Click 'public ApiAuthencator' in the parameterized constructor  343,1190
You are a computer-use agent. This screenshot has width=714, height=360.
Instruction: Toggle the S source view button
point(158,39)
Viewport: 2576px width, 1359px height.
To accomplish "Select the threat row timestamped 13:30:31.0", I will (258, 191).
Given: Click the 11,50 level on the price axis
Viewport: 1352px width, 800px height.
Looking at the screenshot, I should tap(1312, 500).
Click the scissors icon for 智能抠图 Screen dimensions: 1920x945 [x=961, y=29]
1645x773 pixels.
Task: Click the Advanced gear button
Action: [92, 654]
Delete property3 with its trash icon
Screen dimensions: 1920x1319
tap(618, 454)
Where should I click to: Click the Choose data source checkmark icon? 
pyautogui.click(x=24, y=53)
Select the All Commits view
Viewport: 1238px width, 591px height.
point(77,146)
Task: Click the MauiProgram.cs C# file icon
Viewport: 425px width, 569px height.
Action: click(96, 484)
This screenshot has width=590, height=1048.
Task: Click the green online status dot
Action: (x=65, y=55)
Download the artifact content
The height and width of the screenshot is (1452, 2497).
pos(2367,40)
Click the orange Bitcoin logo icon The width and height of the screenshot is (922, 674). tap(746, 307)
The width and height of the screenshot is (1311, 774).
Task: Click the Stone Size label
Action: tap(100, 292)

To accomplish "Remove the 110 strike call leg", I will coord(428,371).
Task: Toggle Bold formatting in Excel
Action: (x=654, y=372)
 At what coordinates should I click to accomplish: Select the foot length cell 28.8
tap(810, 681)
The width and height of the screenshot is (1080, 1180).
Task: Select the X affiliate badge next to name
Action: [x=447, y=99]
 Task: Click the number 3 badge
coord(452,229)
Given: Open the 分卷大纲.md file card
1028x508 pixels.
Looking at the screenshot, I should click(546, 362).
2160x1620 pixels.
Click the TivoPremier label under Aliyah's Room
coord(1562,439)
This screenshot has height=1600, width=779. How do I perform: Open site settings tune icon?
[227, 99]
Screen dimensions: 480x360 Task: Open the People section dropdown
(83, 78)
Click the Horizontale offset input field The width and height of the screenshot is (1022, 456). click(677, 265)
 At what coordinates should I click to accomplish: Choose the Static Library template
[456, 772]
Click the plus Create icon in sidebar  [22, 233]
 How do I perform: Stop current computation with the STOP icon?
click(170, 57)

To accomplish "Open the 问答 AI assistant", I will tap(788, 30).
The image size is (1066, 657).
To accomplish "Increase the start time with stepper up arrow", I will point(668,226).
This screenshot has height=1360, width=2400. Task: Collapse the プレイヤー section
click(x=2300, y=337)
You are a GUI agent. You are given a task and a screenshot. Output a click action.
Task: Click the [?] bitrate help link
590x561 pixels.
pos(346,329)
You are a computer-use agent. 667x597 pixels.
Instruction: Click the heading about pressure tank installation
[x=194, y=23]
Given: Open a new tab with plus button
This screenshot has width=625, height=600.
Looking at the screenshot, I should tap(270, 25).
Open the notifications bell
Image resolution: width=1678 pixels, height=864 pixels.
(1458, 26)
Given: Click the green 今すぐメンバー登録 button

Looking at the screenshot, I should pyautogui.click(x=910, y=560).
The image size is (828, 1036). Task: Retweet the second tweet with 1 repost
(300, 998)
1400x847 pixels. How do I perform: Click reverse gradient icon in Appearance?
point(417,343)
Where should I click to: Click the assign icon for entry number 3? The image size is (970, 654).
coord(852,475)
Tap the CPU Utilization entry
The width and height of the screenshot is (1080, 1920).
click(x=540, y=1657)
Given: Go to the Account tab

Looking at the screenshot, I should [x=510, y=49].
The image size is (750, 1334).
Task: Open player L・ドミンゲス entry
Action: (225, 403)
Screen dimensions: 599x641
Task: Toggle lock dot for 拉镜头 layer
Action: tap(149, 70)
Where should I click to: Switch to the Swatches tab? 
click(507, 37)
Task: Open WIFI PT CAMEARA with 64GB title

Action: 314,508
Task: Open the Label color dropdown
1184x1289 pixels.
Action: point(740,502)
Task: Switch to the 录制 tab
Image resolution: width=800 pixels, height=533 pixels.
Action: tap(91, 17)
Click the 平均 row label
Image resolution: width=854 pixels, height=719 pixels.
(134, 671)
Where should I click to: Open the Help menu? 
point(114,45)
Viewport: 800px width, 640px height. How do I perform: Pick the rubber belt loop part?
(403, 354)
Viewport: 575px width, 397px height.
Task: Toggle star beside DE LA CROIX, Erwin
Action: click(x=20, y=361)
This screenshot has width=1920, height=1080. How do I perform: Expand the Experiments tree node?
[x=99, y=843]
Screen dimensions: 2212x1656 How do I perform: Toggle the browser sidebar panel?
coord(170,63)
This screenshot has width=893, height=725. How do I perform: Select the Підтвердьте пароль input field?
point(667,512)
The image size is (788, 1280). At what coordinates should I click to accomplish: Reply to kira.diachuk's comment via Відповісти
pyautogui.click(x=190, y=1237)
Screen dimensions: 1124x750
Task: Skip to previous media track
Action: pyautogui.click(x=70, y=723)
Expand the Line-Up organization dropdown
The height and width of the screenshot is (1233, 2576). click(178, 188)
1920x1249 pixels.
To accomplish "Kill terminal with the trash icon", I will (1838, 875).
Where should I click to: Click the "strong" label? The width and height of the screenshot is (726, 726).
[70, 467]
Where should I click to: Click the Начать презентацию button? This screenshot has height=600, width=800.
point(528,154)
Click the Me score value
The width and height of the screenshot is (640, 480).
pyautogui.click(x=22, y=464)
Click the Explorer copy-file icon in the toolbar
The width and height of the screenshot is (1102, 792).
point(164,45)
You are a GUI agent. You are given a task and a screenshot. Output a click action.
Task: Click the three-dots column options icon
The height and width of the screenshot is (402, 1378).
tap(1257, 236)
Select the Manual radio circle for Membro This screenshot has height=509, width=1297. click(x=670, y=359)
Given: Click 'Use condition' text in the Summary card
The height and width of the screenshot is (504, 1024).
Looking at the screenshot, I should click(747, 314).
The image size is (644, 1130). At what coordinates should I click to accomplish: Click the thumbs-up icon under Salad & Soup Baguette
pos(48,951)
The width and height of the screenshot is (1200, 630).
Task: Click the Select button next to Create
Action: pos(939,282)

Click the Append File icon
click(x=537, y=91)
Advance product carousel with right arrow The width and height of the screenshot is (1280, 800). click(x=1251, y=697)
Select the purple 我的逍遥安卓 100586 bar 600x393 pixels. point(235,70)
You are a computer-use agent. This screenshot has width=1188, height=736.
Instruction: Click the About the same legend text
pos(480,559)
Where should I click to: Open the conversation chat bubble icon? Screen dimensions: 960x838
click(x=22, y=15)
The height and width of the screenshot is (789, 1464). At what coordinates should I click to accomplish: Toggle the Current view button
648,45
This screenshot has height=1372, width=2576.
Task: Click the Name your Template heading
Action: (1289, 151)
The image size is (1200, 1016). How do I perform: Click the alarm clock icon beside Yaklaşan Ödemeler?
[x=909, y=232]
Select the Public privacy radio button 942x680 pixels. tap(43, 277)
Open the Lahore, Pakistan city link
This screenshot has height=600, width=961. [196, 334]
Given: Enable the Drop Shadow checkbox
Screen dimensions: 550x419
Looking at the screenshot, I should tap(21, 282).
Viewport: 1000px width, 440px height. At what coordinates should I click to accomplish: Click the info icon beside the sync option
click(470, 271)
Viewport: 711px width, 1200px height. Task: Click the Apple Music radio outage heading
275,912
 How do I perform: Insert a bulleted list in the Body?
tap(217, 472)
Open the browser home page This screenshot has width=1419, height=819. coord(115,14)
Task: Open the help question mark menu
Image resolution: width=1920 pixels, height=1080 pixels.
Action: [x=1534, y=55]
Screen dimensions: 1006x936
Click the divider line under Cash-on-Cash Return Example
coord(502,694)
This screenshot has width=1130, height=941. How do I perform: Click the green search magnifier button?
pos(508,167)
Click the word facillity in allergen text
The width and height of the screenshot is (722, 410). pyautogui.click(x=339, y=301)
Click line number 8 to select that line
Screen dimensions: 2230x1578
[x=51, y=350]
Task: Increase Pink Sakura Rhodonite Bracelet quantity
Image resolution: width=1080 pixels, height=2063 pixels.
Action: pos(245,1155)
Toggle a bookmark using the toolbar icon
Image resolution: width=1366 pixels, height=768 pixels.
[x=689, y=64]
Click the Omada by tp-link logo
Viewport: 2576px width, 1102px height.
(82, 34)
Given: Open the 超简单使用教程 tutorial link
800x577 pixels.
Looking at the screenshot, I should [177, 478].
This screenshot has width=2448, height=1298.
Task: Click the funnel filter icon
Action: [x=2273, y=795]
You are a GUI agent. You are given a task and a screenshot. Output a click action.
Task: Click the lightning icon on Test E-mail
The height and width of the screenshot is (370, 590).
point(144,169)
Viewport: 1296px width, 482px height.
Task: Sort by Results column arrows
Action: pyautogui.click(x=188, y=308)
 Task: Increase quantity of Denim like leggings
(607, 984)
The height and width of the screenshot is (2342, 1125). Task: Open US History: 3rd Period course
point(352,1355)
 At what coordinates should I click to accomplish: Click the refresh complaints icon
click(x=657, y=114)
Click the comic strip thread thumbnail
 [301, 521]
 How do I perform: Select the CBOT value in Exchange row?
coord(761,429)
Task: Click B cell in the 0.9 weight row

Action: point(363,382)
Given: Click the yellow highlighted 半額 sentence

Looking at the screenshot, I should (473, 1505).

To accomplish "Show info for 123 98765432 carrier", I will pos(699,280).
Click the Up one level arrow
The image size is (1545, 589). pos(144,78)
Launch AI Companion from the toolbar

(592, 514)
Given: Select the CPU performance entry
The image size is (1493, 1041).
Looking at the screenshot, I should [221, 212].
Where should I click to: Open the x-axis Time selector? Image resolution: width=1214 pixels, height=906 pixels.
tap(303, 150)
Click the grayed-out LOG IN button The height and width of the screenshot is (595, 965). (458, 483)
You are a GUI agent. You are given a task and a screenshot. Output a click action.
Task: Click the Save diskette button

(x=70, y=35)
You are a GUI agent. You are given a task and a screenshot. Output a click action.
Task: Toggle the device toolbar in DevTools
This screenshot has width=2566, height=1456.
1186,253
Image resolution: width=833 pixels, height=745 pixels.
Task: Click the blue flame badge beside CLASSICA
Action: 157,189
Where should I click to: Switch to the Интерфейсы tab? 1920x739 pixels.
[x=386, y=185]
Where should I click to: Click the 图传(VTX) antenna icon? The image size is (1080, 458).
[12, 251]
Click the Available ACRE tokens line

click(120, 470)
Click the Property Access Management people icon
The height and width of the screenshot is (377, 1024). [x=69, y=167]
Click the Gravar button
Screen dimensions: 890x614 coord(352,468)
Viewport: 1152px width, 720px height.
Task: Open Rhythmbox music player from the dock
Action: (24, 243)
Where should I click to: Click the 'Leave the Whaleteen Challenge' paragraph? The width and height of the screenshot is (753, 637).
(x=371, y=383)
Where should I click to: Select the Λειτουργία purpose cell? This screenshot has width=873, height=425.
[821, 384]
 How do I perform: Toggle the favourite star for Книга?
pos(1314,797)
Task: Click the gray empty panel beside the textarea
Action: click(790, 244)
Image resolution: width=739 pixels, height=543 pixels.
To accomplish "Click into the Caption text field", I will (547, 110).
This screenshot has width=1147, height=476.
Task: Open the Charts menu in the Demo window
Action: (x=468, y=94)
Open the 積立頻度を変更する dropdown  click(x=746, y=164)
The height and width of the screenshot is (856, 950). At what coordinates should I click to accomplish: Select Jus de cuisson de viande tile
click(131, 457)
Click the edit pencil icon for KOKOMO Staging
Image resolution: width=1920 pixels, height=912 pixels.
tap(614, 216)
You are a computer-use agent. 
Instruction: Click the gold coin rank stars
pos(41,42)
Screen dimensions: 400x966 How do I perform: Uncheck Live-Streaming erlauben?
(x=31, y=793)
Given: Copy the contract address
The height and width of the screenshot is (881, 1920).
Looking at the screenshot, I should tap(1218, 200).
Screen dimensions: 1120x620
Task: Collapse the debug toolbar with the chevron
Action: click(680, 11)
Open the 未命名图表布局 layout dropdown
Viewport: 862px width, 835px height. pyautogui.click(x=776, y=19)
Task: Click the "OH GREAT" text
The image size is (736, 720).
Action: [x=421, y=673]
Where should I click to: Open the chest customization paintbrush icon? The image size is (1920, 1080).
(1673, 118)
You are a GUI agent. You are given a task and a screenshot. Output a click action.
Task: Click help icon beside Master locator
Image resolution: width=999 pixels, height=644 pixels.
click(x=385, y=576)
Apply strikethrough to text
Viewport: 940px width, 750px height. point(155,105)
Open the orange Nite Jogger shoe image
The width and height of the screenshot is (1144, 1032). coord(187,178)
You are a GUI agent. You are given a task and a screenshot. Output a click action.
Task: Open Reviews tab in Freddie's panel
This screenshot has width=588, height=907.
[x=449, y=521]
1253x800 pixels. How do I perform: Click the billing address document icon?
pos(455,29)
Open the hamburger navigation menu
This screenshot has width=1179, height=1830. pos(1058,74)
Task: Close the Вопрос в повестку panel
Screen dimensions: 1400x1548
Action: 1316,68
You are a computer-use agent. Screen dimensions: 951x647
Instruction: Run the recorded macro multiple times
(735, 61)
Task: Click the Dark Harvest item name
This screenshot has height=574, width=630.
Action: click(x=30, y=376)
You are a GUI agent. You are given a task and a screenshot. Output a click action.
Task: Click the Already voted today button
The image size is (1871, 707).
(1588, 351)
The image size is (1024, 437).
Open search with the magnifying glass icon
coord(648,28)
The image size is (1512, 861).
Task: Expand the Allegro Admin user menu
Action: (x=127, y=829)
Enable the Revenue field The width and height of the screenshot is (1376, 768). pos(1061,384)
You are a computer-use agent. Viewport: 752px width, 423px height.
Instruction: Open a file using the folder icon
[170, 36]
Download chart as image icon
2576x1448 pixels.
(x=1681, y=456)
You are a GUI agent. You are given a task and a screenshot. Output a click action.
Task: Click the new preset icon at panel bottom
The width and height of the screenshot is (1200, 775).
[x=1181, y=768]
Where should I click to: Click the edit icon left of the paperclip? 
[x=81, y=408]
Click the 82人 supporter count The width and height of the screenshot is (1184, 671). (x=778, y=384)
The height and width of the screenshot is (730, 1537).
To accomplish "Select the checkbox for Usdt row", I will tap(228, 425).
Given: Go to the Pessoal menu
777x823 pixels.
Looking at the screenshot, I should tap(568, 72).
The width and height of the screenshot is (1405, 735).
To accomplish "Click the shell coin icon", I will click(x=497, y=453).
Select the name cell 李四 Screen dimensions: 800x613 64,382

───

# Текст задания:
Обнови данные от самого начала и до строки с «Looking at the screenshot, I should tap(1312, 500).» включительно, заменив «Viewport» на «Screen». Приведи только этот фрагмент, остальное в нем не меняй.

# Результат выполнения:
Click 'public ApiAuthencator' in the parameterized constructor  343,1190
You are a computer-use agent. This screenshot has width=714, height=360.
Instruction: Toggle the S source view button
point(158,39)
Screen: 2576px width, 1359px height.
To accomplish "Select the threat row timestamped 13:30:31.0", I will (258, 191).
Given: Click the 11,50 level on the price axis
Screen: 1352px width, 800px height.
Looking at the screenshot, I should tap(1312, 500).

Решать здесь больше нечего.